# So unhappy but it's hard to leave



## tillybilly (Aug 5, 2010)

I'll try to keep it short! Im married 26 years, 1st year I caught hubby watching my friend in bath tub, 6th year caught him watching porn & masterbating. After 11 years of marraige we emigrated. 16th year caught him with porn on internet, he went to work that day and didnt come home for 4 days, I dont think he was with anyone during that time but all the same, alone without family with 2 small children it wasnt nice. 21st year found porn on his computer @ work. I tell him how crap he makes me feel, ask how he thinks I feel and he shrugs like a little boy.The problem is our sex life has always been lacking, months go by, if prompted he makes an effort otherwise he is obviously happy with porn. This recent dry spell has lasted 7 months and I just know he will be using porn.
I did leave after 21 years, I told him I was going, he didnt attempt to talk, I had to wait for a place to go in the meantime I moved into the spare room and 2 months later started talking to an ex via emails and text,my then 14 year old daughter saw some messages and this came back to haunt me later. I was out of the home for a month and hubby then wooed me completely even the sex picked up, I went home and within months things were back to normal.
Our daughter added to our problems, she had already been stealing from school (before our split, although she likes to use that as her excuse) she then caused us nothing but heartache for 4 years. Stealing, taking pills, smoking pot, constantly lying, staying out all night and finally leaving home @ 15. She came and went several times, living in a dump with a single mom & drug dealers as neighbours. I tried everything with her, from nice to tough but nothing ever worked, once I gave her an ultimatum come home or stay in the dump for good, she chose to stay but now claims I kicked her out. I have always had to deal with her myself, my husband taking a back seat and looking good, he gave her everything and sometimes went against my decisons behind my back. He regretted that when he had given her money after I had said no and she used it to buy pills!
She came home for about a year and the next time she started playing up, drinking and stealing again she landed in court had some counseling, during this period she stole my sons friends wallet. I rang the couselor who advised me to report her, I did and she ran this time into another druggies dump and her new abusive boyfriend moved in too. For the next 18 months i was in and out of courts with her, all this was resulting from her not reporting as she should to her juvenile officer. The bf wouldnt let her out of his sight and didnt want her to be seen by authorities who would know he had beaten her. They extorted money from us, she stole if she ever came home. I was trying to get police and anyone I could to help get her away from the bf, the juvenile officer helped but we just couldnt keep her away, seeing her battered and brusied @16/17 was a nightmare. During these courts visits and couselling sessions her father never made an appearance, at one point I was asked if he was still around. I ran into the bf at one court he was even keeping tabs on her there, I saw red and hit him, I rang hubby distraught and he didnt even offer to come get me. Next time bf sent a friend in court while he stayed outside, a court officer was aware and alerted the judge. My daughter promised the judge she would get a restraining order and keep away from the bf, him being the reason she had breached her bail. A great effort was made for us to leave safely, when I rang hubby to come he played it all down, luckily he came with a workmate and we got to the car safe but I was livid at his hesitation. Everyone there knew the seriousness of the bf threat but he really wasnt supportive.

Material —
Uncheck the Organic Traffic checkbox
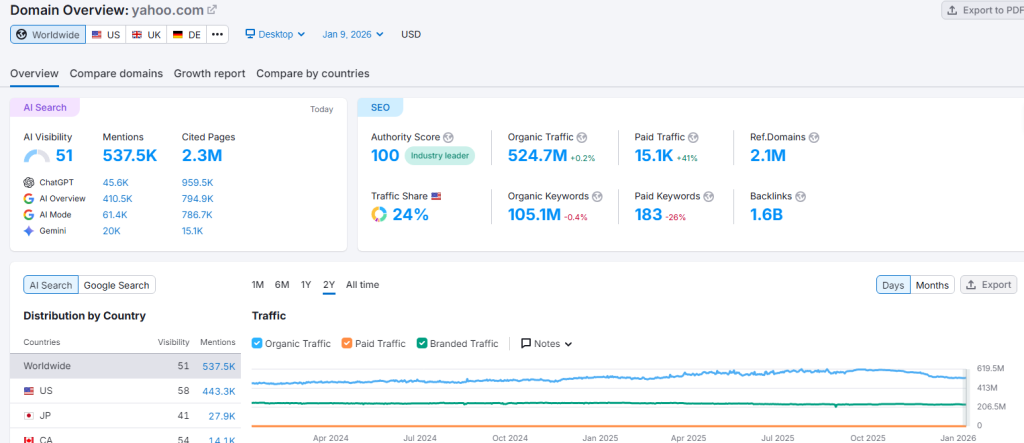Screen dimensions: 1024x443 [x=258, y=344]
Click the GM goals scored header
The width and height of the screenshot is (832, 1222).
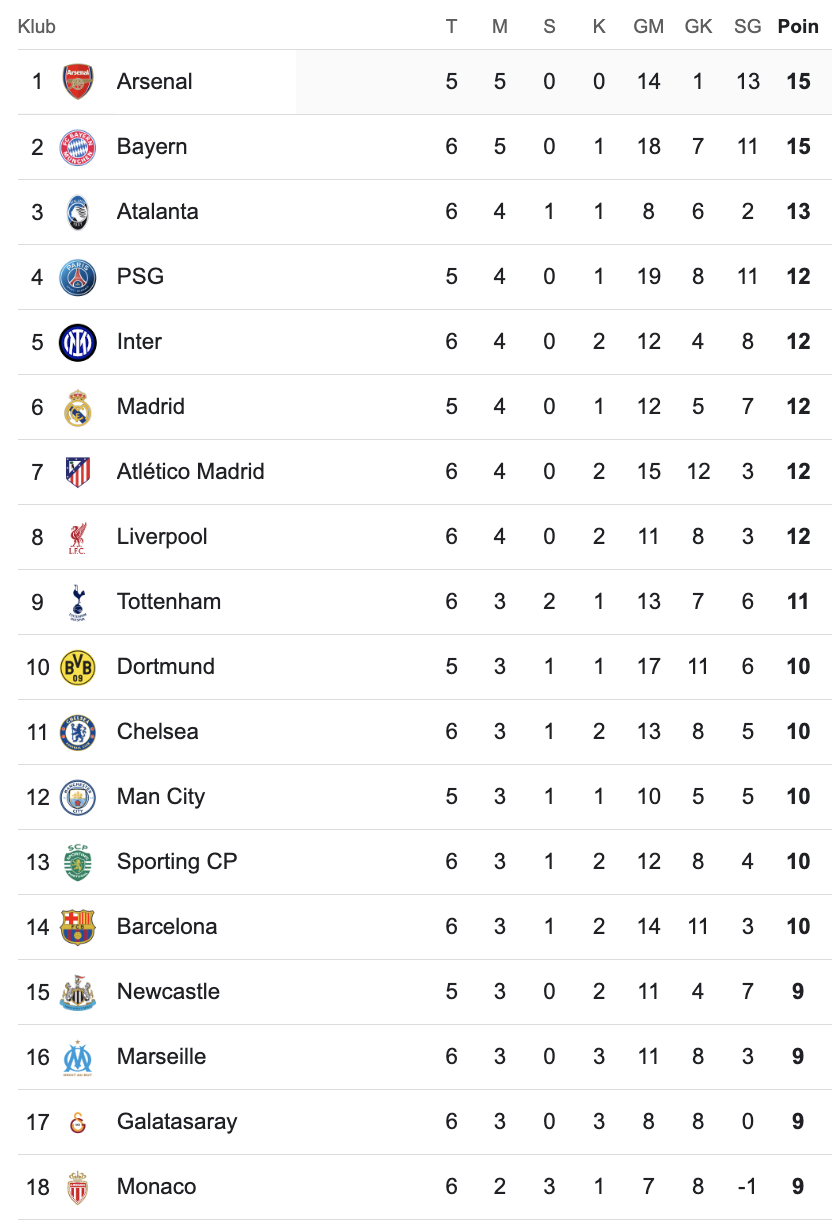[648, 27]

---

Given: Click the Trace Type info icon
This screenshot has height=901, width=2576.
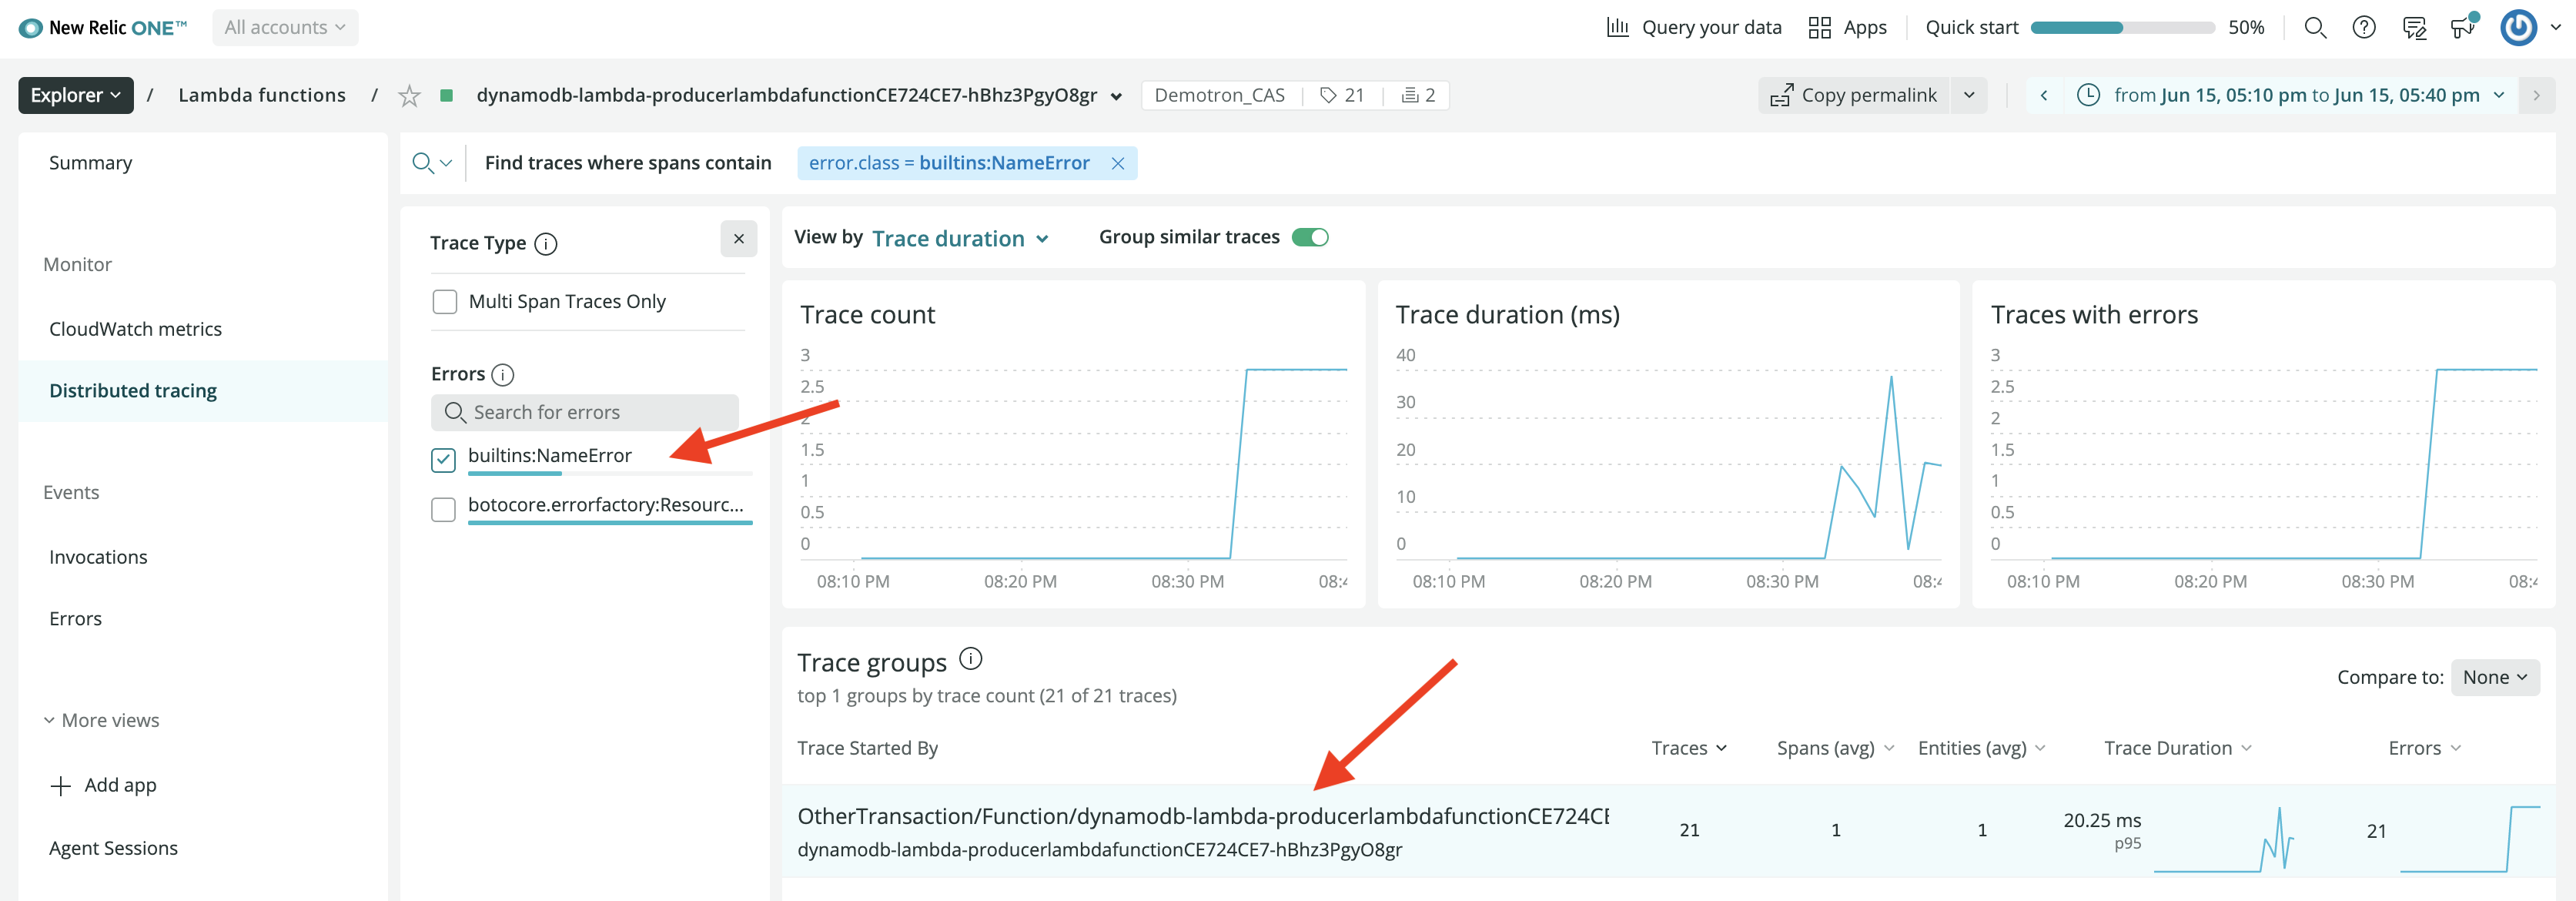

--

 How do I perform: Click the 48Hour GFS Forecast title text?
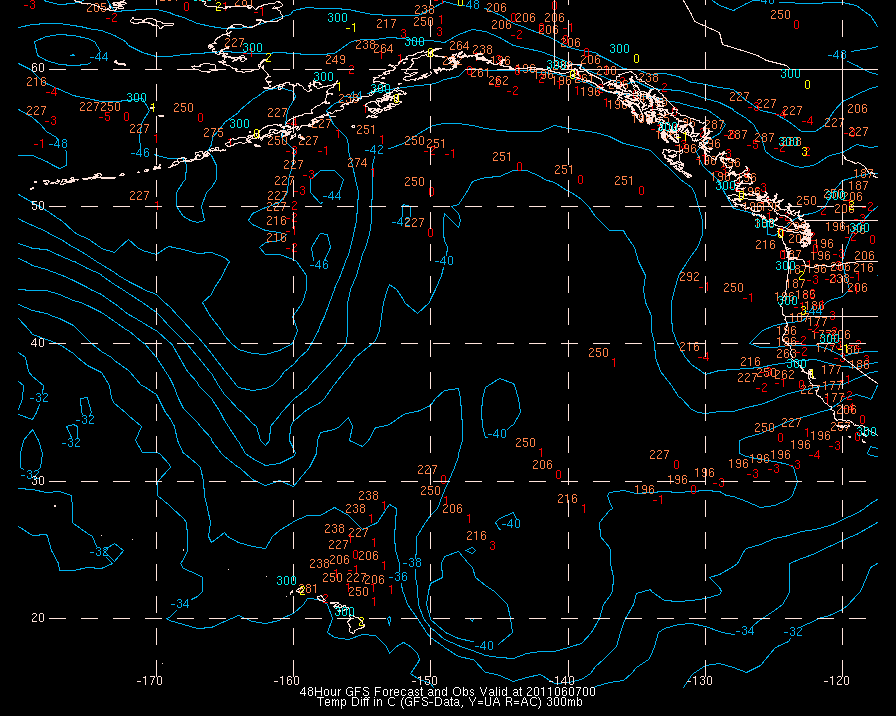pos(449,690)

What is needed —
In the marriage post, how long has the writer been married? Rely only on the marriage post, not the material.

Output of the exercise —
26 years.